DATA SHOWN Start Marker
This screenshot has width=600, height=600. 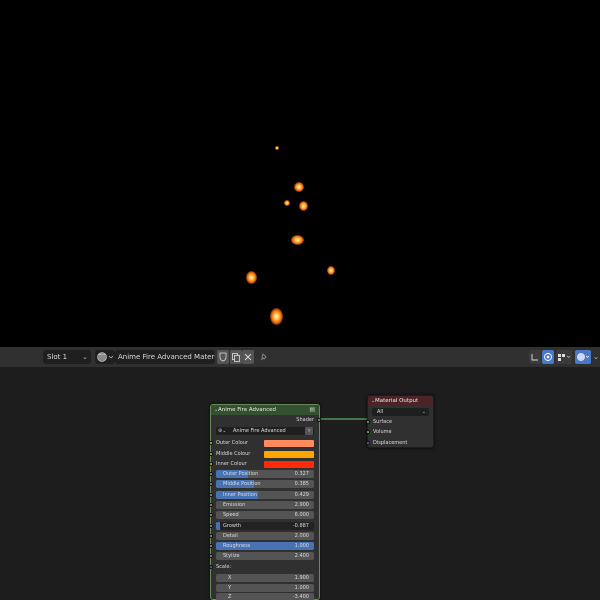 I want to click on output-input-row: Surface, so click(x=397, y=422).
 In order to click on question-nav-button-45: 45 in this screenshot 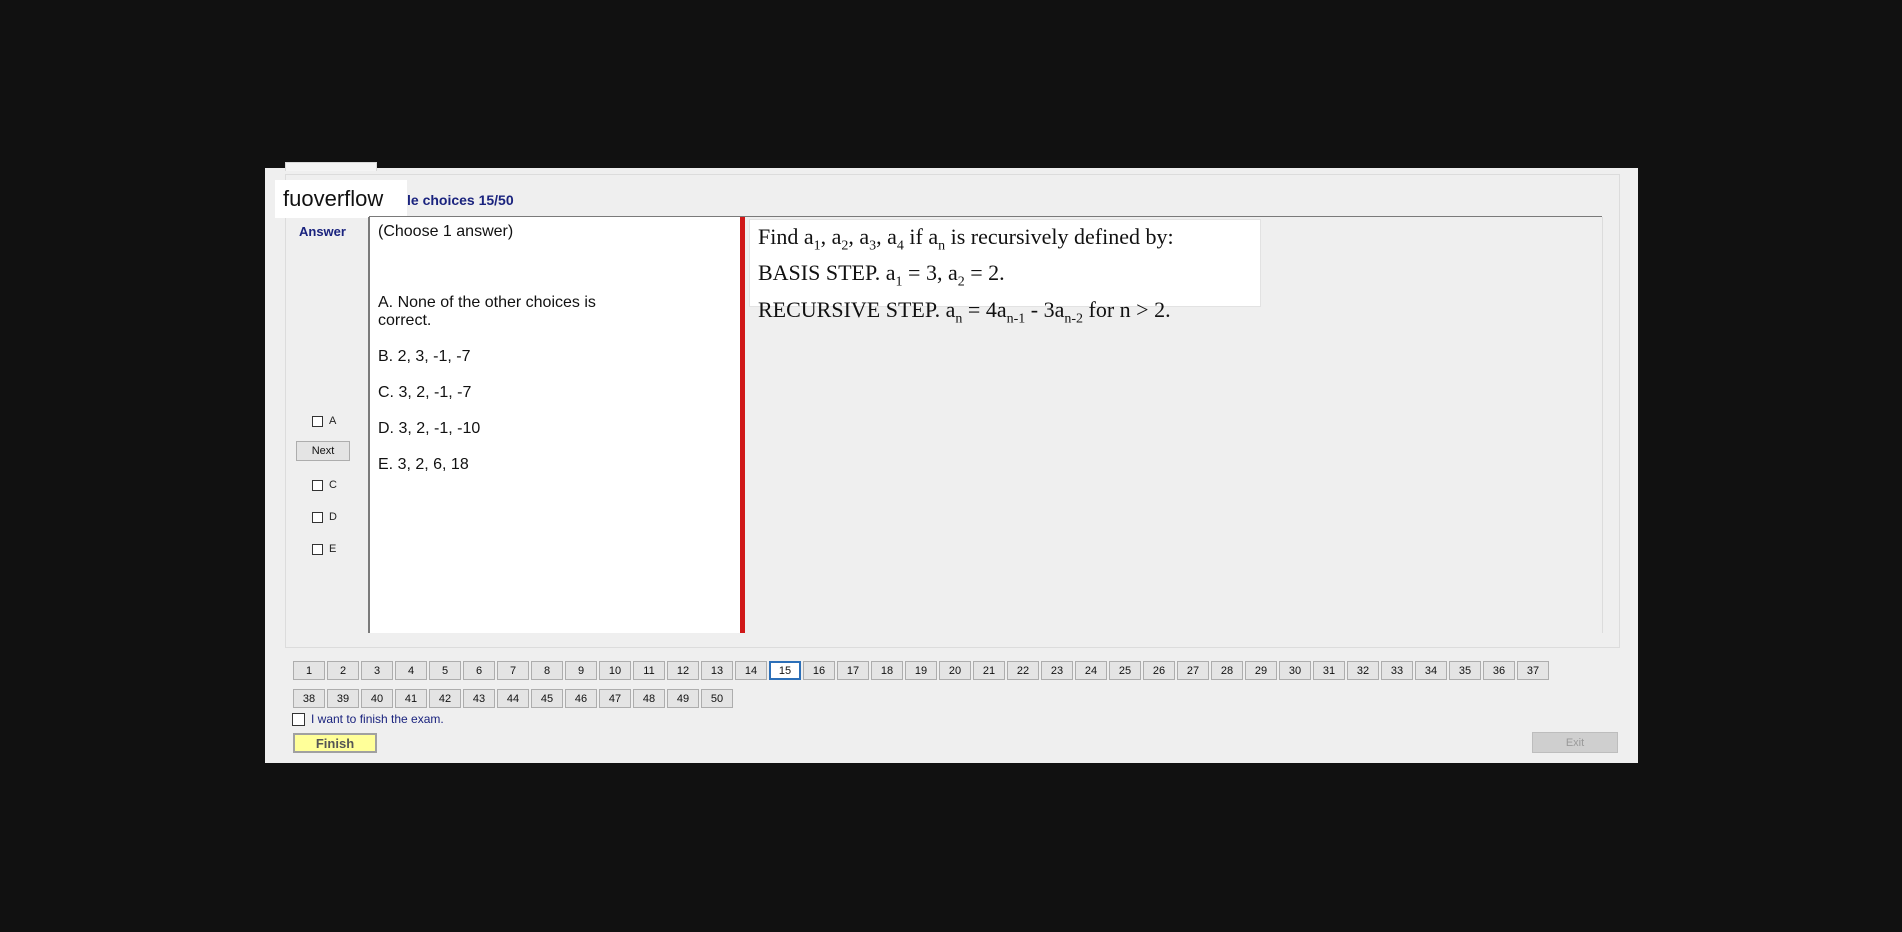, I will do `click(547, 698)`.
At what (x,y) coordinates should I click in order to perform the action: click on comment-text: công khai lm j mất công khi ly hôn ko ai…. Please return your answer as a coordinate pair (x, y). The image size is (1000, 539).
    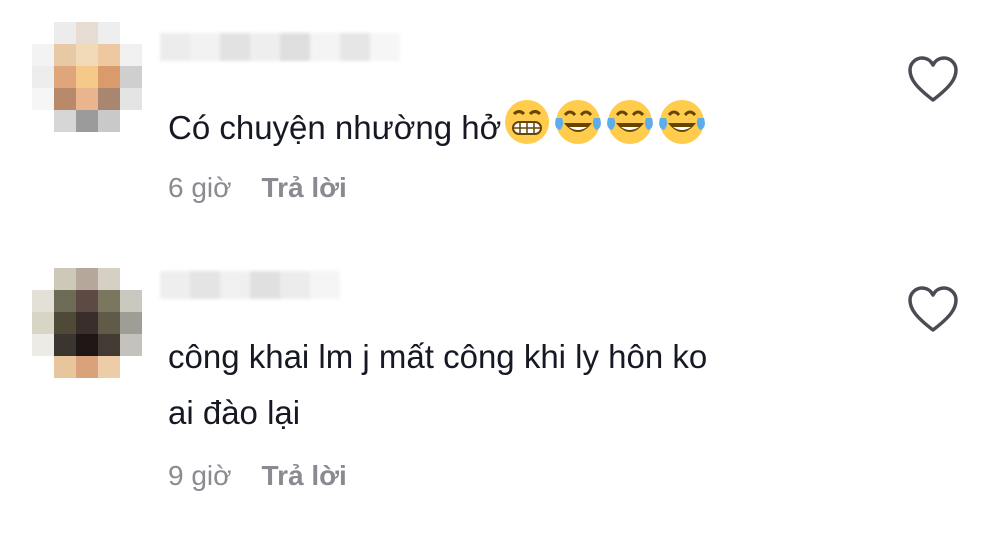
    Looking at the image, I should click on (438, 385).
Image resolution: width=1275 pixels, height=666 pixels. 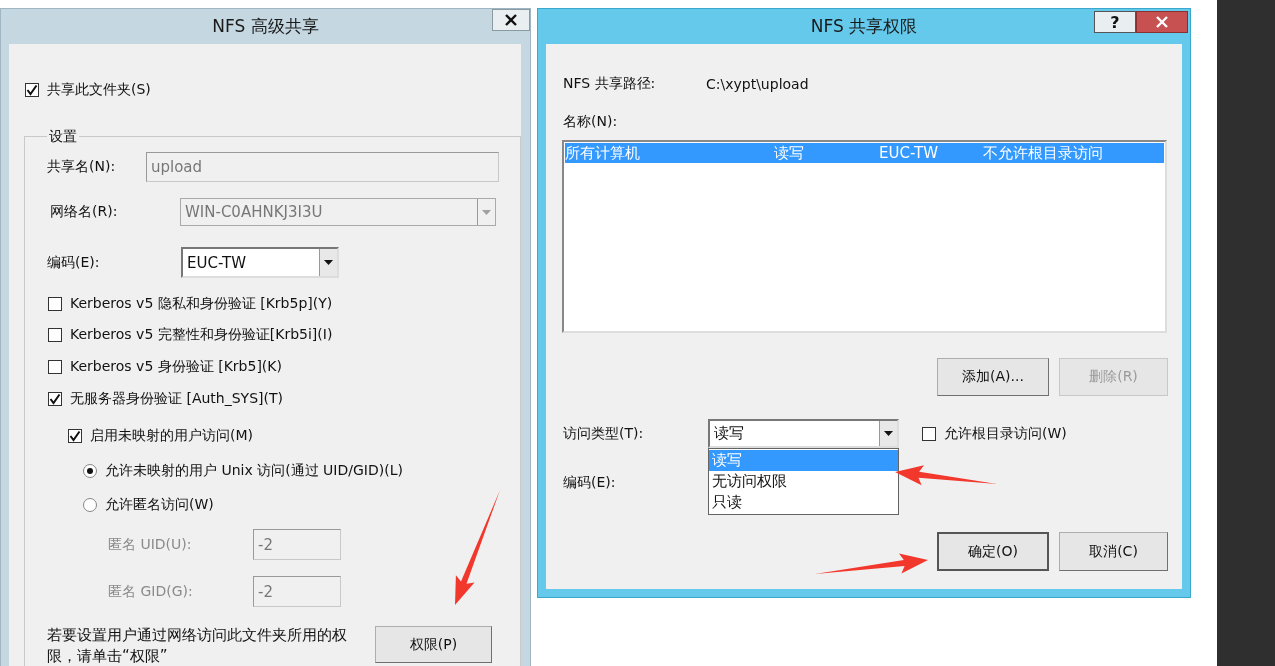 I want to click on list-cell-text: 不允许根目录访问, so click(x=1044, y=153).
DATA SHOWN End Marker
THE PROBLEM ▸
Please state how many lines of the data above contain the word "should", giving only the number.

SOLUTION TO THIS TASK ▸
2